The layers may have different colors, and could also be dynamic. For example, a deeper layer of relatively pure water ice could erupt upwards to form a new uppermost layer, perhaps accounting for the bright icy surface of Eris, the largest of the known Kuiper Belt objects.

Just how these bodies are composed has been a mystery ever since the first observed Kuiper Belt member, a red Cold Classical named 1992 QB1, was discovered in1992, says Cooper, who presented his model in October at the Division for Planetary Sciences meeting of the American Astronomical Society in Pasadena, Calif. Subsequent discoveries of many more objects created instant buzz not only because they helped demote Pluto from a planet to just-another-Kuiper-Belt-object, but because of the Kuiper Belt's mysterious diversity. These bodies sport not just coats of many colors, but also have different sizes and different orbits.

"There's a group called the Cold Classicals that move in relatively circular orbits, and are nearly aligned in the same plane as the orbits of the other planets," says Cooper. "These are all consistently reddish. Other objects, which might range from red to blue to white, tend to move in more elliptical or inclined orbits, which suggest they came from a different location within the solar system early in its history. So, it's possible that the uniformly red Cold Classicals represent a more pristine sample, showing the original composition of the Kuiper Belt with minimal disturbances."

The first thing Cooper had to do was explain why the objects don't have a black crust like, for example, Halley's Comet, since Kuiper Belt bodies are made of hydrocarbons and water ice, and "from lab experiments we know that usually when you take a mixture of ice and carbon and overexpose it to radiation, you get new, dark, tarry materials," says Cooper.

Cooper calculated how the space radiation constantly flowing past the Kuiper Belt should affect different objects depending on where they're located. He believes that the Cold Classicals formed in a sweet spot where plasma ions from the Sun aren't intense enough to overcook the outermost surface to a dark crust.

Instead, the plasma ions have the right amount of energy to simply "sandblast" the topmost layer of the surface -- which is perhaps a millimeter thick -- right off. The sandblasting is partly due to what's known as "ion sputtering" where an incoming plasma ion causes a mini-explosion on the surface, blowing away molecules. Additional erosion could come from impacts of tiny dust grains ejected into the Kuiper Belt region when nearby larger objects collide. Over time, the combined effects of plasma sputtering and meteoritic dust erode away the top layer.

That means that what we see as red must actually be from the exposed second layer. Cooper explains that this second layer is gently cooked by radiation from interstellar space. The radiation can penetrate deeply into the object but also is not overly intense because the sun's magnetic field protects the solar system from its strongest effects. This radiation passes through the crust right into the "shelf" layer where it can induce simple chemical reactions, turning water ice, carbon, methane, nitrogen and ammonia – the basic substances believed to be on these bodies – into organic molecules containing oxygen and carbon like formaldehyde, acetylene and ethane. "Cooking" by radiation can make these molecules appear red to our eyes.

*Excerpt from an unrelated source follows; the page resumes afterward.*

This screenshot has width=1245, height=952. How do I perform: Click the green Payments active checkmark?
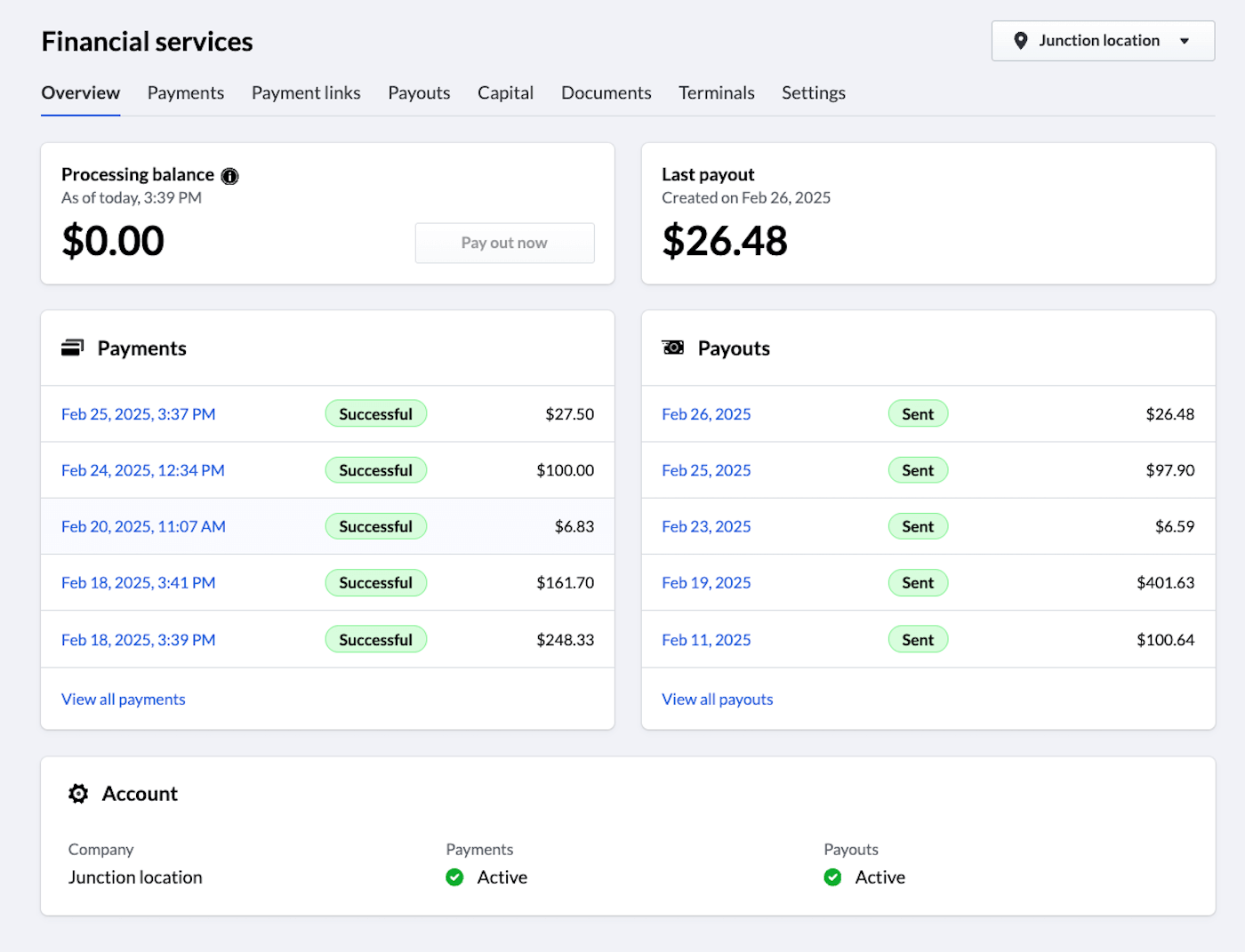pyautogui.click(x=454, y=877)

"So if there wasn't any cooking at all, we would just see primordial ice, and the object would appear bright and white," says Cooper. "And if there was too much radiation we would just see black crust, but instead we see a moderately processed shelf layer, which under these circumstances is red."

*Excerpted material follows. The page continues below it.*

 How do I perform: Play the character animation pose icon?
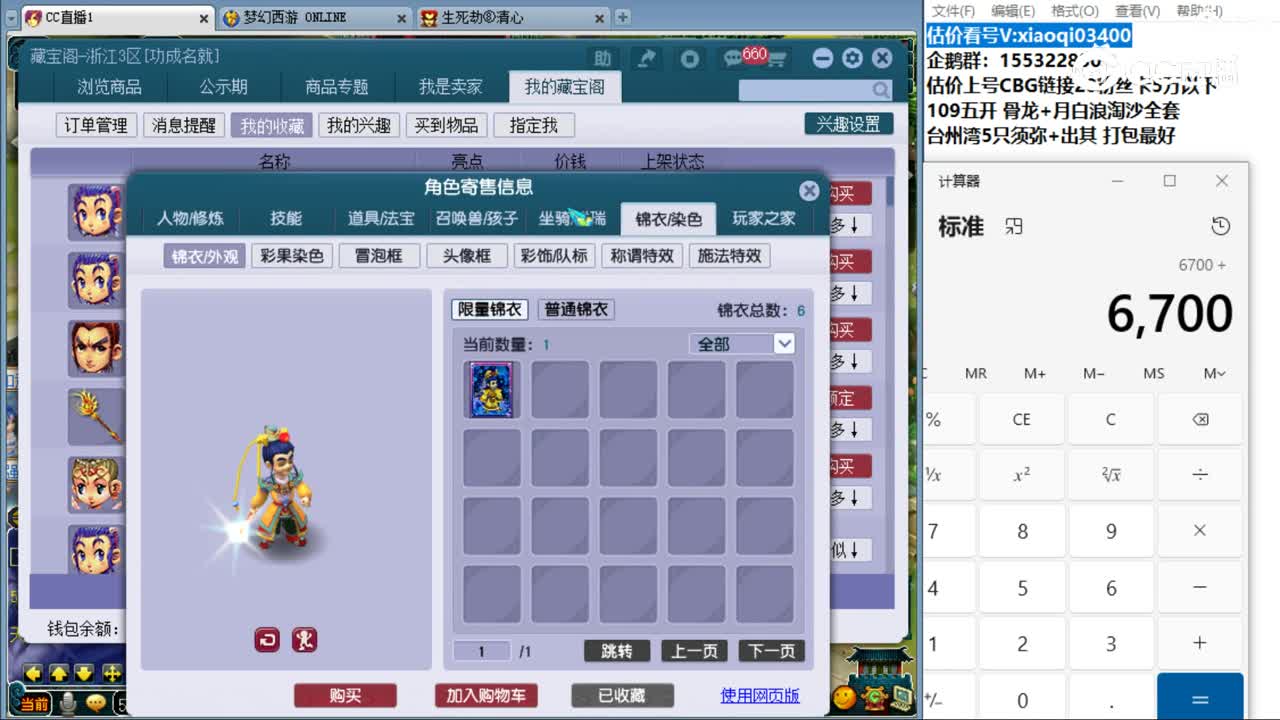pyautogui.click(x=305, y=639)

Cooper's layer model accounts for bright white Kuiper belt objects as well. Further beneath the red shelf would be less-processed water ice in a deep mantle layer that could volcanically erupt through the crust onto the surface, leaving visible global layers or localized patches of bright white ice. "Some of these objects in the Kuiper Belt like Eris are quite bright," he says. "So these may not be dead icy objects, they may be volcanically active over billions of years."

At this point, the layer model is based on limited data from the Voyager mission that has provided information on the energy levels of radiation beyond Neptune. NASA's New Horizons mission will pass through the Kuiper Belt region beyond Neptune's orbit in 2014, getting a good look at Pluto and its largest moon Charon in 2015, and later, if all goes well, one or two other objects. Cooper hopes it will pass close enough to another object to make detailed observations of its surface, which would help confirm what materials are present. New Horizons can provide additional verification simply by confirming that the energy distribution and particles in this region of the solar system jibe with what the model requires.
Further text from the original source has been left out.